(Entries from a dataset)
——————

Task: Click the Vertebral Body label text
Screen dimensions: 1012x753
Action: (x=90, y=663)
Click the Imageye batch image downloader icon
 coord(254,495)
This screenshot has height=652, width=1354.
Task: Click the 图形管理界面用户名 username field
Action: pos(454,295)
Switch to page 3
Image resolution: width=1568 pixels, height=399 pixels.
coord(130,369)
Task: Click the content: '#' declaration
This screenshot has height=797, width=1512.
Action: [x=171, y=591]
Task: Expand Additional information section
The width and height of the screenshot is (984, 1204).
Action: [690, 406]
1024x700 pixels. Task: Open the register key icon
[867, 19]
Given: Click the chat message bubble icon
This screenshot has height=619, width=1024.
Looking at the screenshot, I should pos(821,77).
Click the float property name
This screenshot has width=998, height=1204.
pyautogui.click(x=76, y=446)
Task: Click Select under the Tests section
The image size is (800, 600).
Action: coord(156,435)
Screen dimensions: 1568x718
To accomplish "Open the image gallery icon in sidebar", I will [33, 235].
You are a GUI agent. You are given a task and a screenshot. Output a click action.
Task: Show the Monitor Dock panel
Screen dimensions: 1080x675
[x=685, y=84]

——————

• [EXERCISE INSTRUCTIONS]
Rewrite all of the lines above as a JSON list of strings, with one string per line and blank lines omitted.

• [TASK RESPONSE]
[
  "Task: Click the Vertebral Body label text",
  "Screen dimensions: 1012x753",
  "Action: (x=90, y=663)",
  "Click the Imageye batch image downloader icon",
  " coord(254,495)",
  "This screenshot has height=652, width=1354.",
  "Task: Click the 图形管理界面用户名 username field",
  "Action: pos(454,295)",
  "Switch to page 3",
  "Image resolution: width=1568 pixels, height=399 pixels.",
  "coord(130,369)",
  "Task: Click the content: '#' declaration",
  "This screenshot has height=797, width=1512.",
  "Action: [x=171, y=591]",
  "Task: Expand Additional information section",
  "The width and height of the screenshot is (984, 1204).",
  "Action: [690, 406]",
  "1024x700 pixels. Task: Open the register key icon",
  "[867, 19]",
  "Given: Click the chat message bubble icon",
  "This screenshot has height=619, width=1024.",
  "Looking at the screenshot, I should pos(821,77).",
  "Click the float property name",
  "This screenshot has width=998, height=1204.",
  "pyautogui.click(x=76, y=446)",
  "Task: Click Select under the Tests section",
  "The image size is (800, 600).",
  "Action: coord(156,435)",
  "Screen dimensions: 1568x718",
  "To accomplish \"Open the image gallery icon in sidebar\", I will [33, 235].",
  "You are a GUI agent. You are given a task and a screenshot. Output a click action.",
  "Task: Show the Monitor Dock panel",
  "Screen dimensions: 1080x675",
  "[x=685, y=84]"
]